The EHMT1 gene provides instructions for making an enzyme called euchromatic histone methyltransferase 1. Histone methyltransferases are enzymes that modify proteins called histones. Histones are structural proteins that attach (bind) to DNA and give chromosomes their shape. By adding a molecule called a methyl group to histones, histone methyltransferases can turn off (suppress) the activity of certain genes, which is essential for normal development and function. A lack of euchromatic histone methyltransferase 1 enzyme impairs proper control of the activity of certain genes in many of the body's organs and tissues, resulting in the abnormalities of development and function characteristic of Kleefstra syndrome.
Other chromosomal conditions
Other changes in the structure or number of copies of chromosome 9 can have a variety of effects. Intellectual disability, delayed development, distinctive facial features, and an unusual head shape are common features. Changes to chromosome 9 include an extra piece of the chromosome in each cell (partial trisomy), a missing segment of the chromosome in each cell (partial monosomy), and a circular structure called a ring chromosome 9. A ring chromosome occurs when both ends of a broken chromosome are reunited.

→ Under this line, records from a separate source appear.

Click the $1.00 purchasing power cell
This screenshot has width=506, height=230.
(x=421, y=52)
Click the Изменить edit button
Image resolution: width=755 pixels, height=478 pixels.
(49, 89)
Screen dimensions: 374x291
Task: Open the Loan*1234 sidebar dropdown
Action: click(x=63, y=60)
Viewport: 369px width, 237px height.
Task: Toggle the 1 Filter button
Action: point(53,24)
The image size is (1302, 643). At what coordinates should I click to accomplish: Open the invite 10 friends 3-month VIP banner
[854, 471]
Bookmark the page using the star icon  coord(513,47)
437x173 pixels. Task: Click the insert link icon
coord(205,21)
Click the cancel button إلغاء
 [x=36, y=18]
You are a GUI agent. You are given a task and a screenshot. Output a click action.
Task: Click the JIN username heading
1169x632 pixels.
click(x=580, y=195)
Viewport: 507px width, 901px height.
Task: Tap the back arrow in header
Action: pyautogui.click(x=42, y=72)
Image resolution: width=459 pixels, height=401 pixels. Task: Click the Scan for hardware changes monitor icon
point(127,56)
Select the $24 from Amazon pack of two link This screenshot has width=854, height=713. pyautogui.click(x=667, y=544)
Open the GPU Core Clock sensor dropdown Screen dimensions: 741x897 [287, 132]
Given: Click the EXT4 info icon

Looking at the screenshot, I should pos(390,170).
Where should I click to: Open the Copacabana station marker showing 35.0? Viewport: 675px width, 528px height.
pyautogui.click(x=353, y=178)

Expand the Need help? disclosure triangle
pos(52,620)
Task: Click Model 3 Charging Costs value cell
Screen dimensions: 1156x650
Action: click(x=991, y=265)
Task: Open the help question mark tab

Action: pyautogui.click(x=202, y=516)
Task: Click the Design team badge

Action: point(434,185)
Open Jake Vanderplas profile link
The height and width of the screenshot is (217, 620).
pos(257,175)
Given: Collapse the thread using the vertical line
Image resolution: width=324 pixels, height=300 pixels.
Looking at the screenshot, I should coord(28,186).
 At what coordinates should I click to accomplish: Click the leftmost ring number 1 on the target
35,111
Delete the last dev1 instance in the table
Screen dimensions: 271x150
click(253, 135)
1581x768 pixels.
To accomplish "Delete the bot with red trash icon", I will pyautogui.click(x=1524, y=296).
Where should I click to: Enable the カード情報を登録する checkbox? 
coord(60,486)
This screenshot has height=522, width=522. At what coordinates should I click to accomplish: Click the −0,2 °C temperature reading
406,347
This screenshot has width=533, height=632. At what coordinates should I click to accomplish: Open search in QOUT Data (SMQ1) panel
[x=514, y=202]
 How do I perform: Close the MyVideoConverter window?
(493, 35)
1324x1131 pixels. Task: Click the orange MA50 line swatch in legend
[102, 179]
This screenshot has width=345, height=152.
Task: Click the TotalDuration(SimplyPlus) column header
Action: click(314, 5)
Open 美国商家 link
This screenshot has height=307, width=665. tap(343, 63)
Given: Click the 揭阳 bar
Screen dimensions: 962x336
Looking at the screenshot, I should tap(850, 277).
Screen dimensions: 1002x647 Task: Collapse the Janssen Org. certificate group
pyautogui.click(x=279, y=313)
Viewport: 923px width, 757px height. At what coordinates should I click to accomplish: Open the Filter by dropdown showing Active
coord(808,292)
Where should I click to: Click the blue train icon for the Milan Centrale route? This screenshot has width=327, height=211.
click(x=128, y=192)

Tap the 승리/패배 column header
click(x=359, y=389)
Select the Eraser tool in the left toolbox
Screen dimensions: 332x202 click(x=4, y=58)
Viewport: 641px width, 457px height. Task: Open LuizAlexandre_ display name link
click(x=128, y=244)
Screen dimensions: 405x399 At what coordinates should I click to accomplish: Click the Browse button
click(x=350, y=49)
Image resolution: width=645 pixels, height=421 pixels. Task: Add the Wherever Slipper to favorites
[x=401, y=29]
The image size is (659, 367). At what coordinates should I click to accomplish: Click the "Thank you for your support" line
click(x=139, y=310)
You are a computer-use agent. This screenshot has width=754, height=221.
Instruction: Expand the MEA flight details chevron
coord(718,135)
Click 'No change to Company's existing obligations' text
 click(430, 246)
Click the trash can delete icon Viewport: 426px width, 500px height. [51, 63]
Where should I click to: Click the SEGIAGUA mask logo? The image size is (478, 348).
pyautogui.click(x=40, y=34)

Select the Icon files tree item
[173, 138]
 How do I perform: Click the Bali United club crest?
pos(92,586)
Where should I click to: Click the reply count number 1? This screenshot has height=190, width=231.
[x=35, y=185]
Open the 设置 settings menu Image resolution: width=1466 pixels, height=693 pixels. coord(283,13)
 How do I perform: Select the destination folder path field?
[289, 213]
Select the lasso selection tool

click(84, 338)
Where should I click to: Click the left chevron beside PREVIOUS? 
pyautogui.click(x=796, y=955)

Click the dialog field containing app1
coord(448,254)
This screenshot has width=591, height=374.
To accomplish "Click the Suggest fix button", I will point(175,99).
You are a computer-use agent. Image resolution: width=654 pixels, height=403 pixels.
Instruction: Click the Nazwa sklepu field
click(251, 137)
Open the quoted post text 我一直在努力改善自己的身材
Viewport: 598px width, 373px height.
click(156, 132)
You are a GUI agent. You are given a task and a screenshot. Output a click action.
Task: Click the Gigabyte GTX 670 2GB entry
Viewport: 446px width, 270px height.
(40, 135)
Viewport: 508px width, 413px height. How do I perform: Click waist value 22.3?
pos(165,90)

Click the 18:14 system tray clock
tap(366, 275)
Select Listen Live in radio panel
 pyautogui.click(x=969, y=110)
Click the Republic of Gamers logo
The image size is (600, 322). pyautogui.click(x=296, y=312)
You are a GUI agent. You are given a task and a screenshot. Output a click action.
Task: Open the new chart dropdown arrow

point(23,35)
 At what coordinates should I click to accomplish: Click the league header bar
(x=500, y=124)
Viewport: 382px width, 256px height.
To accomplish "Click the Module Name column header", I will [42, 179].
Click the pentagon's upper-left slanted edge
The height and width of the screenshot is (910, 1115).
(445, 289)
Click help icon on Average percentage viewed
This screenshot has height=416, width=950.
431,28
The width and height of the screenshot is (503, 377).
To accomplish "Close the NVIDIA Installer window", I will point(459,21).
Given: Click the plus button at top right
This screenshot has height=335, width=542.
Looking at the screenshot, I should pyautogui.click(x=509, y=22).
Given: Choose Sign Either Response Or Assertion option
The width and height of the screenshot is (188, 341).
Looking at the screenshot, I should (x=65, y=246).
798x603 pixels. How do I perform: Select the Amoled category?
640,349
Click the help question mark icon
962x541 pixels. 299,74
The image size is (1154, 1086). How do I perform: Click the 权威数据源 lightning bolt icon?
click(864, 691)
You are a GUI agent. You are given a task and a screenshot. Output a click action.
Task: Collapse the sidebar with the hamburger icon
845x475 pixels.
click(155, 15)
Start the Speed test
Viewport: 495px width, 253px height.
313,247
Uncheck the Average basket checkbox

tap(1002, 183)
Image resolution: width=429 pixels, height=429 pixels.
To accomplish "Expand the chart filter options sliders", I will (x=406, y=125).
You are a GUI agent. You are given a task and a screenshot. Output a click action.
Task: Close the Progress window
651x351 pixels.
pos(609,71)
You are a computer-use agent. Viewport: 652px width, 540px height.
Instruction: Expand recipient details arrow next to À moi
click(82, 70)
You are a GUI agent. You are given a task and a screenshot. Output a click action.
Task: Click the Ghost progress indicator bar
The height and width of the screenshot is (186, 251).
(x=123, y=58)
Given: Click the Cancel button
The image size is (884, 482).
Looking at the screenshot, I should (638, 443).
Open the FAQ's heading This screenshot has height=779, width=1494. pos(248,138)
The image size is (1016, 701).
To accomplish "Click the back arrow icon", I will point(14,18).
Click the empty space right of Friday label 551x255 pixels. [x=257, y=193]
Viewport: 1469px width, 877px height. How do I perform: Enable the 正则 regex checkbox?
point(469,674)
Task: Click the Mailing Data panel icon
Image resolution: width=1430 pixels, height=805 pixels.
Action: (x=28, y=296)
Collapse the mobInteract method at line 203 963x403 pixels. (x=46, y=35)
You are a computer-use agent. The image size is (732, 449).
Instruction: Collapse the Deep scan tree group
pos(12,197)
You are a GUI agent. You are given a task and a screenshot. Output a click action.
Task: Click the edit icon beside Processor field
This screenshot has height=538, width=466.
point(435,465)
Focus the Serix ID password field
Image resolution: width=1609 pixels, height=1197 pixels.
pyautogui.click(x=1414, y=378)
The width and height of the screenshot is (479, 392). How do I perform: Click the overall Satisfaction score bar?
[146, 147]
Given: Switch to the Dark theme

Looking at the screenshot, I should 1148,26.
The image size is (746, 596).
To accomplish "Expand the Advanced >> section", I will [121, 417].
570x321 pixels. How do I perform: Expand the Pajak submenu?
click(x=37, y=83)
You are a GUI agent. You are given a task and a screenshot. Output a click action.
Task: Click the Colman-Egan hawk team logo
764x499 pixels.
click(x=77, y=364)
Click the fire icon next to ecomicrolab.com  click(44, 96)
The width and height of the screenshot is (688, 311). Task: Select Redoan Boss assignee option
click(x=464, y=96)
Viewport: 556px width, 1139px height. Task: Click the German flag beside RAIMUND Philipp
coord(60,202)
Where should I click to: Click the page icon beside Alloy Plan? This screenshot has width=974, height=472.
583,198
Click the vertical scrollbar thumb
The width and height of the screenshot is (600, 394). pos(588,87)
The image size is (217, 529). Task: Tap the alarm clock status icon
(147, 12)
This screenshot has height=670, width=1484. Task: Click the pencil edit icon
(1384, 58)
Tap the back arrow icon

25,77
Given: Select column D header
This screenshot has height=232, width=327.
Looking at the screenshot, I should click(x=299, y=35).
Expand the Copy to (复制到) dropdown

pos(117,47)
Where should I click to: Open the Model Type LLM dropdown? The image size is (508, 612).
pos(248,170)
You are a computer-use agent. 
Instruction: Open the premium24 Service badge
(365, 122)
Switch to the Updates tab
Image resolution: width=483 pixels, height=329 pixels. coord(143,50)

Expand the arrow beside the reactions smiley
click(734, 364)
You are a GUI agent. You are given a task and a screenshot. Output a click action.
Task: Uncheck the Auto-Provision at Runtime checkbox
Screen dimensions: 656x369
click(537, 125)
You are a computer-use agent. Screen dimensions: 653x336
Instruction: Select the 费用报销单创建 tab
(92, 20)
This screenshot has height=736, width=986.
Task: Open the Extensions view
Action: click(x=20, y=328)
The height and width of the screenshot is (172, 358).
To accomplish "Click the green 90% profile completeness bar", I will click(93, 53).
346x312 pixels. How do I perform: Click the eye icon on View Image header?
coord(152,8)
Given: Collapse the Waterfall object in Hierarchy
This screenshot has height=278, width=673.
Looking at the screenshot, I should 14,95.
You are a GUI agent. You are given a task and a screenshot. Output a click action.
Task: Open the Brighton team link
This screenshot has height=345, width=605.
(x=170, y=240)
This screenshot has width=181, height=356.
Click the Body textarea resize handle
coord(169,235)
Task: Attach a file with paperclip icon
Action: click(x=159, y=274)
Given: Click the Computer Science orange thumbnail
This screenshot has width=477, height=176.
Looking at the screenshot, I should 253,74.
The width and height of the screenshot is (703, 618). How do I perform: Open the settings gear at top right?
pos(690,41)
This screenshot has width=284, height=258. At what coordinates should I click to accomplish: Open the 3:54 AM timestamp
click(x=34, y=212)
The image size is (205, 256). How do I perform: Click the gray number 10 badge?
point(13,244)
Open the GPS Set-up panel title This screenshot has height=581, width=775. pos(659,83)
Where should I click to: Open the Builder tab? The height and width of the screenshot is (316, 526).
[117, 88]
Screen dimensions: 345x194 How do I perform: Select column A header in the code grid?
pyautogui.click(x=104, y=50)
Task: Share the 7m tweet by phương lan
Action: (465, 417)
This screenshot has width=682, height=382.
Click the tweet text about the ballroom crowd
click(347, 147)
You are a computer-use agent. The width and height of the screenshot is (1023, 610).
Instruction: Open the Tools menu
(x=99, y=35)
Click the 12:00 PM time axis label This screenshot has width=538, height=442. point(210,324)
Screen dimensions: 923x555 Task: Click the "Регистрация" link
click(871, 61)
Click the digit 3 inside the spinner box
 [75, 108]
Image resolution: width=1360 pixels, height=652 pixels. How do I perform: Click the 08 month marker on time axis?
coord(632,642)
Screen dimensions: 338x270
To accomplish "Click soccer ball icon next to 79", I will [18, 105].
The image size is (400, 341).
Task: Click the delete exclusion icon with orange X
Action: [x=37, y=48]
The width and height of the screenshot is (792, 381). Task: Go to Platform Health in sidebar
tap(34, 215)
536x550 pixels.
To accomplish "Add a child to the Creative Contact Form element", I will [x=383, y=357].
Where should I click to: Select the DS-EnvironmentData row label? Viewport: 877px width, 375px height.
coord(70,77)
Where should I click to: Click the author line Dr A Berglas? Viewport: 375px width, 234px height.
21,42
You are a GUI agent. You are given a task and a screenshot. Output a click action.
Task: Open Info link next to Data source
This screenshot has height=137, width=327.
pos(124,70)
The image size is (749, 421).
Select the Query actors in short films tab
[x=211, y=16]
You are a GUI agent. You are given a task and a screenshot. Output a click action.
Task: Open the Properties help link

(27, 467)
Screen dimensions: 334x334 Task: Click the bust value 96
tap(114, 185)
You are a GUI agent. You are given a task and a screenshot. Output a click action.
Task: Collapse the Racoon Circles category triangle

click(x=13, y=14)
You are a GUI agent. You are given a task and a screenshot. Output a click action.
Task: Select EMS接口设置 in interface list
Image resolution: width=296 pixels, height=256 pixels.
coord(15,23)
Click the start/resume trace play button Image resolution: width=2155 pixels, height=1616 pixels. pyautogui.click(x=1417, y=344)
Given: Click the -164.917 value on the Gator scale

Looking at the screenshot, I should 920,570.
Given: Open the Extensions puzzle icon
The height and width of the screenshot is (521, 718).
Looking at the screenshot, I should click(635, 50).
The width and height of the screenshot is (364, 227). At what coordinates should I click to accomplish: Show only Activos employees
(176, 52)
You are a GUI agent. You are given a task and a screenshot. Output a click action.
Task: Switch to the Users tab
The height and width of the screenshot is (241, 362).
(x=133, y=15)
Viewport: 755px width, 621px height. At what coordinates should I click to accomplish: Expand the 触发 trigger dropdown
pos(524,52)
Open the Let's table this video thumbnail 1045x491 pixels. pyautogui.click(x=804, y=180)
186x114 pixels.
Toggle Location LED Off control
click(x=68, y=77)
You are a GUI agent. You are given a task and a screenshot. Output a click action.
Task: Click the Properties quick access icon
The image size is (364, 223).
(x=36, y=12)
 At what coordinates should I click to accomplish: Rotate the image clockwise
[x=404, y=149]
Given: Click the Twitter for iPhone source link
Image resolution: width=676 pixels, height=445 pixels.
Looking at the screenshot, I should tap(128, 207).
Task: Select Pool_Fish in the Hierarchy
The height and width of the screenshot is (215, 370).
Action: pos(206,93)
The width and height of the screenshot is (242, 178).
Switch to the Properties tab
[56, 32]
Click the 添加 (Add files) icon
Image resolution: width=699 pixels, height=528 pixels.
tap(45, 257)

Rearrangements (translocations) of genetic material between chromosome 9 and other chromosomes can also lead to extra or missing chromosome segments.
Changes in the structure of chromosome 9 have been found in many types of cancer. These changes, which occur only in cells that give rise to cancer, usually involve a loss of part of the chromosome or a rearrangement of chromosomal material. For example, a loss of part of the long (q) arm of chromosome 9 has been identified in some types of brain tumor. In addition, chromosomal rearrangements that fuse the ABL1 gene with genes other than BCR have been found in a small number of acute leukemias. The exact mechanisms by which these genetic changes lead to cancer are not completely understood, although it is likely that the proteins produced from them promote uncontrolled growth of cells.